### Task requirements
Look below for the line holding "Instruction: Toggle Hide completed comments" and the line holding "Task: Toggle favorite star on Localizapp". Transcribe exactly those lines and all lines between them, nothing more.

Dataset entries
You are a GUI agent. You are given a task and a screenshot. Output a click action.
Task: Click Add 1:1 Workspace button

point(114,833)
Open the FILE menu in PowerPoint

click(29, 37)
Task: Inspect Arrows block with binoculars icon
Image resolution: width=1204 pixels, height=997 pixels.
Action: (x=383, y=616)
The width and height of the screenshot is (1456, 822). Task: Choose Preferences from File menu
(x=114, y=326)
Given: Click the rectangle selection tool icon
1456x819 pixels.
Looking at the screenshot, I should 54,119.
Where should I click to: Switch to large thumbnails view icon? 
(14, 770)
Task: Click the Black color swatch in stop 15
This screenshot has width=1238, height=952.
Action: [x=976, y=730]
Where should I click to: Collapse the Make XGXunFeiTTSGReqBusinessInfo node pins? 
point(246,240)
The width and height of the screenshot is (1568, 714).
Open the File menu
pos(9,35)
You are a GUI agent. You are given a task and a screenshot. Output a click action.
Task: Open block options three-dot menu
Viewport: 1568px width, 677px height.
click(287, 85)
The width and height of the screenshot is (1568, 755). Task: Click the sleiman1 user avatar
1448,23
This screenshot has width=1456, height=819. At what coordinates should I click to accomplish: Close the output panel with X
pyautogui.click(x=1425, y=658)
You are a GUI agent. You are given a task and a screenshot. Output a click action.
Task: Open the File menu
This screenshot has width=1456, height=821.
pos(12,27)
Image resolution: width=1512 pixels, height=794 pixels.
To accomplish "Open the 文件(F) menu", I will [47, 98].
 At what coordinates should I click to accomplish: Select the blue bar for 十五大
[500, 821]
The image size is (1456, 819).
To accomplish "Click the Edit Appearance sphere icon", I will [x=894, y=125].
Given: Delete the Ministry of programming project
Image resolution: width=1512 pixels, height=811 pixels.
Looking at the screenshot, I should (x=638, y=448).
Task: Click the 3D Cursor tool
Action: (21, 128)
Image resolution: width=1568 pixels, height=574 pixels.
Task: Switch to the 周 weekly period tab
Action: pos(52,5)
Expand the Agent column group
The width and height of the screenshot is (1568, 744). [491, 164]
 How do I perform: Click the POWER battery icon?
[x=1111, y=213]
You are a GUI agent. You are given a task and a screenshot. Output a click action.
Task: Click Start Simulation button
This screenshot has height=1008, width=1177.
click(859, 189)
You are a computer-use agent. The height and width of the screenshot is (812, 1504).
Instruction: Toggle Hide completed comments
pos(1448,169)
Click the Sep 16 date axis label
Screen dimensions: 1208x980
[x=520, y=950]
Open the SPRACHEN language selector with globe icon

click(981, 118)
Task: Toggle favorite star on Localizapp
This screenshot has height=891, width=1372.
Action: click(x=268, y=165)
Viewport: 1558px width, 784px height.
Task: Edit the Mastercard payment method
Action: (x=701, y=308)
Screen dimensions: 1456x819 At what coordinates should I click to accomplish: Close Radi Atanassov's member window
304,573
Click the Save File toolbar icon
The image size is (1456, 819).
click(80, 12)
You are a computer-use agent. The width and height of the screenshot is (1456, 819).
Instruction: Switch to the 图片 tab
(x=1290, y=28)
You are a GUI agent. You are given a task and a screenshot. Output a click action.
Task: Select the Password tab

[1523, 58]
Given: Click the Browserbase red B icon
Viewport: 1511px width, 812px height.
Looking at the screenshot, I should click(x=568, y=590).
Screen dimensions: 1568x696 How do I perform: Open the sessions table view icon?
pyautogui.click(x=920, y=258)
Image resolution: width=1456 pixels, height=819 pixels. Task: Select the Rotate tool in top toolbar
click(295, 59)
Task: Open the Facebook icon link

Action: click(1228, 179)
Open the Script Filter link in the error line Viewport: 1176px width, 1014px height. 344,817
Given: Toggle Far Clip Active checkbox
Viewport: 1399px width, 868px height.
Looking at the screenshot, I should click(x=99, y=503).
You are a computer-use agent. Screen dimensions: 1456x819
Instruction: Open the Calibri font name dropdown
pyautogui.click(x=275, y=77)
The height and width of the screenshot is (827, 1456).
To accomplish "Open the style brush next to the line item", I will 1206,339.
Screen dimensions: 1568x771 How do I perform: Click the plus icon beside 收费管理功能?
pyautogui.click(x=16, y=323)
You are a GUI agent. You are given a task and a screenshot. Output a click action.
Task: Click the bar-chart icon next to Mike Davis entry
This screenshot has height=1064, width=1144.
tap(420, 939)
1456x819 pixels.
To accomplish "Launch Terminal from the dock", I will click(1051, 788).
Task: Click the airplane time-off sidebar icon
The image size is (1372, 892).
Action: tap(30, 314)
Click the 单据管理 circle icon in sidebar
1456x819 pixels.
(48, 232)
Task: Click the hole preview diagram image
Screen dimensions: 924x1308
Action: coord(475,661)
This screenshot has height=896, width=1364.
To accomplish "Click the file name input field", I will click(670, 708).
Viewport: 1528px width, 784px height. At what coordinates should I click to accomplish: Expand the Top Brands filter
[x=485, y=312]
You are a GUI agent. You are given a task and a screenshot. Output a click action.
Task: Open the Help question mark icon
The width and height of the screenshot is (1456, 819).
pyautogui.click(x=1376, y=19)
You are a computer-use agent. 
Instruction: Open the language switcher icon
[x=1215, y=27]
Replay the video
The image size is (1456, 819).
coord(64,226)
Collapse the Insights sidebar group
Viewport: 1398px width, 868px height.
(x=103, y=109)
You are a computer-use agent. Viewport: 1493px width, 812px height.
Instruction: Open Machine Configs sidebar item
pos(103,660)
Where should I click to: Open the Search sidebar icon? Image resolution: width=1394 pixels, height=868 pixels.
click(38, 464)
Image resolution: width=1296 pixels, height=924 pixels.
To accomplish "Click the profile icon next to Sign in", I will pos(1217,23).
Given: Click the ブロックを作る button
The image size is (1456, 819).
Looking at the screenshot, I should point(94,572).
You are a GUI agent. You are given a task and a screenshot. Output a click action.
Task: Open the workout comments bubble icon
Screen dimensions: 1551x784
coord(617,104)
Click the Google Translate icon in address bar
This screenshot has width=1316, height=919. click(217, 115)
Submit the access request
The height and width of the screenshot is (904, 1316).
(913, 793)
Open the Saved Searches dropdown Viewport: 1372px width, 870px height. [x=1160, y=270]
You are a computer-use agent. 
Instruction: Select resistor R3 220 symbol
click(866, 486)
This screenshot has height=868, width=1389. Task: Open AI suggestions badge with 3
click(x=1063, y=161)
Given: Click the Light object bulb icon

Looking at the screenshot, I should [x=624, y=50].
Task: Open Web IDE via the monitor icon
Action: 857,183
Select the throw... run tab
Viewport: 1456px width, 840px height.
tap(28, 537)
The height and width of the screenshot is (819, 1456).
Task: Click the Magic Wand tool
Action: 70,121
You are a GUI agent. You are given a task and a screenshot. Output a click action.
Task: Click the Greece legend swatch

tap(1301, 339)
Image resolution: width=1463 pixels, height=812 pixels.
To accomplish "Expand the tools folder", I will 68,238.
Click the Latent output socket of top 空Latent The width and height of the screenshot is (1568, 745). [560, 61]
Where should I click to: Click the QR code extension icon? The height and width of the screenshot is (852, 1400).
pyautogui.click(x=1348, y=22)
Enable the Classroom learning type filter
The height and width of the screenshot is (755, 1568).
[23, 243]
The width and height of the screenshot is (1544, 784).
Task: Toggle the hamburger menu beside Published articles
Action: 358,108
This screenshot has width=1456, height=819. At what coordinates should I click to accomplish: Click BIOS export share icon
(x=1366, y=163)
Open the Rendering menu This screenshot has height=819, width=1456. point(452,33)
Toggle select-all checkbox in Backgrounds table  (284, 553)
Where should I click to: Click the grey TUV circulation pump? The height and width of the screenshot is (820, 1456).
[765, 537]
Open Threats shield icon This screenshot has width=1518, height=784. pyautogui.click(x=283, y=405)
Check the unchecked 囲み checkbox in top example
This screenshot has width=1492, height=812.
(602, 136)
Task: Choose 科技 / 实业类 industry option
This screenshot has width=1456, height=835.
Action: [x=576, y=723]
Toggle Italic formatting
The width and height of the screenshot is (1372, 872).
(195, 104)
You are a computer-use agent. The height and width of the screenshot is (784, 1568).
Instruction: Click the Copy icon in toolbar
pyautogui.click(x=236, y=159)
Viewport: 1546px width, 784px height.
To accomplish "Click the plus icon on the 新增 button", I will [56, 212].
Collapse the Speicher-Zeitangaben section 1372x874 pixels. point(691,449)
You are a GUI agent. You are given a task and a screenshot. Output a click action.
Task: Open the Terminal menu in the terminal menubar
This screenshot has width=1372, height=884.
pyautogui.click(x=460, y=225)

### Exercise solution
Instruction: Toggle Hide completed comments
pos(1448,169)
Click the Sep 16 date axis label
Screen dimensions: 1208x980
[x=520, y=950]
Open the SPRACHEN language selector with globe icon

click(981, 118)
Task: Toggle favorite star on Localizapp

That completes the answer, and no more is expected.